O fato típico é composto por conduta, resultado, nexo causal e tipicidade. O presente trabalho busca analisar o último substrato, ou seja, a tipicidade. Mas antes disso, faz-se necessário uma breve síntese sobre os demais elementos.
A conduta deve ser humana voluntária, corporal e externa, caracterizada por uma ação ou omissão, sendo a teria finalista que prevalece na conduta (todo comportamento voluntário é dirigido a uma finalidade). Em relação ao resultado, há o resultado jurídico/normativo produzido por todos os delitos e o resultado naturalístico, que é a modificação no mundo exterior em razão da conduta humana, ausente no caso de crimes formais. Já o nexo causal, é a relação de causalidade, ou seja, o liame entre conduta e resultado, tendo o Código Penal adotado, como regra, a teoria dos equivalentes causais (conditio sine qua non – art. 13, caput), que dispõe que tudo o que der causa ao resultado conduz ao nexo causal.
2. TIPICIDADE FORMAL
A tipicidade, objeto do trabalho em tela, se divide em formal e material, não bastando que a conduta do agente se adéqüe abstratamente ao tipo, pois o direito penal sofre uma intervenção mínima, em razão do caráter subsidiário do Direito Penal. Modernamente, Zaffaroni[1] diz que além da tipicidade formal, é necessário existir a tipicidade conglobante (juízo de valor). Muitos autores preferem, ao invés de tipicidade conglobante, falar em tipicidade material, que também leva a um juízo de valor.

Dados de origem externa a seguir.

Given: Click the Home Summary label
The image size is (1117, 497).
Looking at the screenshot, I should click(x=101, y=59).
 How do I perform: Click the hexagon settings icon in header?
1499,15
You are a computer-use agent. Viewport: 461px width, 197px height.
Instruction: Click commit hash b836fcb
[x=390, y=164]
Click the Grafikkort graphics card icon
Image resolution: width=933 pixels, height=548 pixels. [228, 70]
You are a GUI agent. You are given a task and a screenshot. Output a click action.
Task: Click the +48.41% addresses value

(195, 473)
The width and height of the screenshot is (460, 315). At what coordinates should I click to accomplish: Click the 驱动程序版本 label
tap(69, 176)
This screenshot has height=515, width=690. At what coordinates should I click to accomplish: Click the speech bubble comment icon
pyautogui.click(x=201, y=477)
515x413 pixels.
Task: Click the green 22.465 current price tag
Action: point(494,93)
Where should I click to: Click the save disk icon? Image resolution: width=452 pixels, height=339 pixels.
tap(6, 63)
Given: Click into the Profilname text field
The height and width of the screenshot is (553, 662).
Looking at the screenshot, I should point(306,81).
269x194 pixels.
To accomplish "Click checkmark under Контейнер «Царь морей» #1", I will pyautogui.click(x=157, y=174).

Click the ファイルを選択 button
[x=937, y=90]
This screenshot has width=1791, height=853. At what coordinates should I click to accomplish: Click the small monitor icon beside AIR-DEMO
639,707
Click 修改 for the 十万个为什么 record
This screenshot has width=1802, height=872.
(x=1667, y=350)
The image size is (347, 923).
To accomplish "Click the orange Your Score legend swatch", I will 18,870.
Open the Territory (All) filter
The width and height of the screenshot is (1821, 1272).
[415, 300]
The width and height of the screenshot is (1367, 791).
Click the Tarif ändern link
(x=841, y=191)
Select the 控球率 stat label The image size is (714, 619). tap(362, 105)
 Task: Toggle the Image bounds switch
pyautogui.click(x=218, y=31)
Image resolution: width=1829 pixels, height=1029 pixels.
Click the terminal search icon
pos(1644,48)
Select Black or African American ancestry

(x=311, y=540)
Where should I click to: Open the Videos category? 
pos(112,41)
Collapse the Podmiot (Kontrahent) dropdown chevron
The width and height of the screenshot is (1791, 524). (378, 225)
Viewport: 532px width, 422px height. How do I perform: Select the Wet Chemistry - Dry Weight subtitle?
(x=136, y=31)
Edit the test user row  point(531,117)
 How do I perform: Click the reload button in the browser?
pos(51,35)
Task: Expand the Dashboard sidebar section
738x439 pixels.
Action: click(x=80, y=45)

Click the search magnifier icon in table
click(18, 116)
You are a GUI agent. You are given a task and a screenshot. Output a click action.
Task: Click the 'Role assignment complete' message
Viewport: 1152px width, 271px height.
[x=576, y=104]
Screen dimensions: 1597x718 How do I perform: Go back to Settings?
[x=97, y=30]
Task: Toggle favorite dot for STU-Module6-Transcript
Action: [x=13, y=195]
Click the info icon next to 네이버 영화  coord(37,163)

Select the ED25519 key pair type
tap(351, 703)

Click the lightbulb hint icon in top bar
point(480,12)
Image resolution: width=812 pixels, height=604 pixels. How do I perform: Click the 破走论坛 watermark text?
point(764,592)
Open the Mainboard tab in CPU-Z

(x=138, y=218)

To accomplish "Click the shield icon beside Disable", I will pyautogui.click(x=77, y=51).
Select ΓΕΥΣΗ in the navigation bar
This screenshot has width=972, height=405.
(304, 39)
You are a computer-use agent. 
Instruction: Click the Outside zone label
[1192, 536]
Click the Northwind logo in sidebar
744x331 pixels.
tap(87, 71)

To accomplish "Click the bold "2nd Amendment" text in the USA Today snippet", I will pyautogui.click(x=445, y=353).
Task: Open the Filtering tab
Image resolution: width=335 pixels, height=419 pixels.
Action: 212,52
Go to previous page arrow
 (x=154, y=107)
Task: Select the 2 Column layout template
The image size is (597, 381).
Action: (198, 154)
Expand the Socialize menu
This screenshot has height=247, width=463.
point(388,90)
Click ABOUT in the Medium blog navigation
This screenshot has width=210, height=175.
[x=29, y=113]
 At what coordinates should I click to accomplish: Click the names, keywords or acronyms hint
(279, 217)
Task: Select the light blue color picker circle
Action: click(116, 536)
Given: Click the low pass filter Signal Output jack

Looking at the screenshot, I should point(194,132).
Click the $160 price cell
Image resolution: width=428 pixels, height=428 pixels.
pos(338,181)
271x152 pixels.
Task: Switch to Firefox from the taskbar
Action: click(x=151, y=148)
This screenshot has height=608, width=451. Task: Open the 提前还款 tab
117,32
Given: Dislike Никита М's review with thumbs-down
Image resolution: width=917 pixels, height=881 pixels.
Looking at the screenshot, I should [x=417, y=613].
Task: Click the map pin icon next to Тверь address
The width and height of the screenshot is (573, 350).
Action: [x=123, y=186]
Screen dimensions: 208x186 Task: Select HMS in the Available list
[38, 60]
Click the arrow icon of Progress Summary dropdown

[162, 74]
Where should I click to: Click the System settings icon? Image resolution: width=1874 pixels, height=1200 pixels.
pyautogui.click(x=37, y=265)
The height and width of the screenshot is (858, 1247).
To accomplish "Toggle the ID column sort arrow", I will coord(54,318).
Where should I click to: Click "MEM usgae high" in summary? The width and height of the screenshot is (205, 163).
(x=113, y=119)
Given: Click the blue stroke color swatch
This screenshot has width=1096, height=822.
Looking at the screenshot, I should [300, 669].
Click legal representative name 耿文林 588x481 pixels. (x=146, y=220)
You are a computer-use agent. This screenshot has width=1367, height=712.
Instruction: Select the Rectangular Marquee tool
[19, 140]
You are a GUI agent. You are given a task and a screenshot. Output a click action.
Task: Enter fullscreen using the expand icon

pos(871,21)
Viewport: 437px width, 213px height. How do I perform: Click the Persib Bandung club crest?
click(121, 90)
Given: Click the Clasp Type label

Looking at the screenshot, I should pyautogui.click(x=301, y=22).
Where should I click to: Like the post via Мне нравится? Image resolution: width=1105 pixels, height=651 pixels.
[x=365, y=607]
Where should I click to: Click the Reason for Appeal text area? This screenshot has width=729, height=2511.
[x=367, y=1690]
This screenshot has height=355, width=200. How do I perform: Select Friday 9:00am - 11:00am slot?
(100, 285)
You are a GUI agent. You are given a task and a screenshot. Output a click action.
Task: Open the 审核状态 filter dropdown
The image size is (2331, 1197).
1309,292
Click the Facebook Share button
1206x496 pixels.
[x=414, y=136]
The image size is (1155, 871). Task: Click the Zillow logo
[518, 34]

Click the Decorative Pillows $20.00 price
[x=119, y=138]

Há tipicidade formal quando a conduta do agente se adéqua abstratamente ao previsto no tipo. É composto pelo elemento objetivo do tipo, ou seja, aquele que não tem necessidade de valoração, o denominado elemento normativo, que são aqueles que necessariamente conduzem a um juízo de valor e o elemento subjetivo, que é o dolo (valoração da finalidade) ou culpa. Alguns tipos penais exigem o elemento subjetivo especial do injusto/do tipo, chamado de ultra intenção, ou seja, um plus na intenção do indivíduo, um animus extra. A doutrina os divide em delitos de intenção e delitos de tendência. A diferença entre eles é que nos delitos de intenção, esse elemento subjetivo especial vem expressamente previsto, enquanto que nos delitos de tendência, essa ultra intenção não está prevista no tipo, mas ela é exigida pela doutrina e pela jurisprudência para a caracterização da infração penal.
Pode-se citar como exemplo de delito de intenção o feminicídio, em que o tipo penal exige a motivação do gênero e como exemplo de delito de tendência, os crimes contra honra – deve haver o aninus difamandi, injuriandi ou caluniandi por parte do ofensor. O delito de intenção pode ser de resultado cortado ou forçado - o resultado naturalístico é dispensável para a caracterização, mas caso ele aconteça, se dará por força do comportamento da própria vítima (ex: extorsão) - e o delito mutilado de dois atos – o resultado naturalístico também é dispensável para a consumação da infração, mas caso ele aconteça, ele ocorrerá em razão do comportamento do próprio agente, o que levará a mais de infração criminosa (ex: associação criminosa).
3. TIPICIDADE CONGLOBANTE
Para Zaffaroni[2], a tipicidade formal não basta, devendo-se buscar a tipicidade conglobante, que comporta dois elementos: a lesividade e a possibilidade de se imputar o resultado/ lesão como obra própria do agente. Assim, a tipicidade formal não é suficiente, devendo ser realizado um juízo de valor, observando se há a lesividade e se o resultado foi fruto do agente. Tal lesividade ocorrerá quando o comportamento atingir de forma efetiva o bem penalmente tutelado. Esse conceito é feito por exclusão, pois ele diz em quais hipóteses em que iremos afastar essa lesividade.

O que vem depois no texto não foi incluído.